Je sais bien que la figure du monstre criminel est une construction sociale. Mais le masque ici ne peut tomber puisque l’assassin n’a rien dit, ou si peu. Aucun rapport avec cet autre parricide, le célèbre Pierre Rivière, qui eut au moins la délicatesse de produire un mémoire autobiographique dont les historiens firent leur miel. Ici, tout me paraît médiocre, lamentable, raté. Il y a comme une disproportion entre l’effroyable corps du délit – une famille massacrée – et cette parole d’assassin si rare, sèche et vaniteuse. Pierre Rivière, lui, avait rédigé en 1835 un texte dont la retranscription tient en 70 pages pour expliquer le meurtre de sa mère, sa sœur et son frère. Pour espérer s’élever au niveau historiographique de Pierre Rivière, Delafet aurait du, un siècle plus tard, rédiger un volume complet de ses mémoires.

Ayant maintenant une connaissance plus précise des circonstances du crime, j’en suis comme soulagé. Ce n’était donc que cela ? Une affaire classée donc, et c’est très bien ainsi. Les faits sont établis, le coupable est connu. Il n’a pas tenté de se défendre en protestant de son innocence. Il s’est tu. Que dire de plus ? Cette affaire m’apparaît tout au plus comme un fait divers marquant d’histoire locale. Anecdotique.
Je n’ai plus qu’à refermer sereinement le dossier à peine entrouvert, plongé que je suis dans la relecture des épreuves de Crime et Folie.

Une longue année s’écoulera sans que Delafet ne revienne frapper à ma porte.

Le coupable

Dans cette affaire, le voile est très vite levé sur l’identité de l’assassin.

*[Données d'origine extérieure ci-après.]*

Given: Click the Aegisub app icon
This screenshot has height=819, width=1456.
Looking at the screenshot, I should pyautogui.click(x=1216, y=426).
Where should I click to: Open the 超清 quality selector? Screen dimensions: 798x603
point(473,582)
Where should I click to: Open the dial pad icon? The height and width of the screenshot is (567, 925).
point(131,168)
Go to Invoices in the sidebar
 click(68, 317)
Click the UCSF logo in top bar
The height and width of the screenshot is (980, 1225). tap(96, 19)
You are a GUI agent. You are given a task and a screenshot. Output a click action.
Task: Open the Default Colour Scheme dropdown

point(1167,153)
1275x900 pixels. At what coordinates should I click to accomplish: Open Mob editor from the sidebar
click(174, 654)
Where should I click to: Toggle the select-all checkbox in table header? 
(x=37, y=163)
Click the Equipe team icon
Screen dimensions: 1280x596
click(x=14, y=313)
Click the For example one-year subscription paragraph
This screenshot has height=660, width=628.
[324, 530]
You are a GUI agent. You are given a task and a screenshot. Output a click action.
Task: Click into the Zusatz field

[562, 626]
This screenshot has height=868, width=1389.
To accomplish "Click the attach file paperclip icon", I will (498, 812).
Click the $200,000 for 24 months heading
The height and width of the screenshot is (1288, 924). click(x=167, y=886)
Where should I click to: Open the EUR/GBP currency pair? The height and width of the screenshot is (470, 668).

delafetAverti par télégramme du malheur qui frappait sa famille, Pierre Delafet est arrivé sur les lieux. A la vue des victimes, il ne manifeste aucune émotion. Sa main droite présente une estafilade pour laquelle il donne deux explications différentes. Il est placé en fin de journée en garde à vue pour plus ample information. C’est au petit matin de cette première nuit que Delafet avoue être l’auteur du massacre. Il a ainsi tué dans la nuit, dans l’ordre, avec une hachette, sa femme (30 ans), avec un couteau de cuisine, sa grand-mère (78 ans) puis son oncle (69 ans), puis sa mère (52 ans), sa fille (8 ans) au fusil, et son bébé de 4 mois d’un coup de hachette. Il s’est ensuite changé et est reparti en vélo à une cinquantaine de kilomètres chez des amis où il séjournait déjà depuis deux jours.

Dès le 12 février donc, les journaux livrent le nom de l’assassin : c’est le chef de famille, Pierre Delafet. Ces mêmes journaux reprennent les paroles qu’on lui prête « J’ai tué pour être le maître ». Le crime aurait été causé par une mésentente avec la famille, l’oncle, sa mère, peut-être sa femme…

Ayant reconnu être l’unique coupable d’un double parricide et d’un quadruple assassinat, Delafet est inculpé et écroué à la prison départementale d’Agen.